Die Fähigkeit, sich als Medienunternehmen und Redaktion schnell anzupassen, ist etwas, das für den deutschen Mediensektor bei der Berichterstattung über den Krieg in der Ukraine immer wichtiger wird. Vor allem vor dem Hintergrund, dass die öffentlich-rechtlichen Rundfunkanstalten ARD und ZDF angesichts der jüngsten Entwicklungen wie dem neu eingeführten „Fake News“-Gesetz des Kremls beschlossen haben, die Berichterstattung aus Russland zu unterbrechen, gewinnen innovative journalistische Ansätze – auch seitens vergleichsweise kleiner Medienunternehmen – besonders an Bedeutung.
ITALIEN
Stories: ein täglicher Podcast aus der Ukraine
Daten zeigen, dass etwa neun Millionen Italiener im Juni 2021 mindestens einen Podcast gehört haben und dass das Format in dem Land somit an Dynamik gewinnt. Der italienische Podcast-Markt ist attraktiv, und verschiedene Journalisten haben ihre eigenen Audioprojekte ins Leben gerufen, die sich auf tägliche Presseschauen oder „Slow Journalism“ mit längeren Berichten und investigativen Recherchen fokussieren.

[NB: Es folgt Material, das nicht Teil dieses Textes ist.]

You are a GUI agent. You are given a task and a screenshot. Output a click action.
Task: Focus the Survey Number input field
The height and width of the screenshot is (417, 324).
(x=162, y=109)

Eines dieser Projekte ist Stories, ein täglicher Podcast über die weltweiten Nachrichten, der von Chora Media produziert wird. Das Medienunternehmen wurde 2020 gegründet und konzentriert sich ganz auf Podcasts und Audioprojekte. Die Autorin von Stories ist die italienische Außenpolitik-Journalistin Cecilia Sala. Zu Beginn des Konflikts reiste Sala in die Ukraine und begann mit der Produktion des Podcasts von der Frontlinie aus. Seitdem hat sie ein Dutzend Episoden aus Kiew und anderen Konfliktgebieten produziert.
Salas Podcast bietet Einblicke und aktuelle Informationen zu den wichtigsten Ereignissen im Zusammenhang mit den Konflikten, gemischt mit Berichten aus erster Hand und Stimmen ukrainischer Augenzeugen. In einer Folge berichtete sie aus dem Bunker unter der Kinderkrebsklinik Okhmadyt in der ukrainischen Hauptstadt Kiew, wohin die Patienten nach dem russischen Angriff verlegt wurden, und gab den Zuhörern einen Einblick in diese schlimme Situation der Menschen vor Ort.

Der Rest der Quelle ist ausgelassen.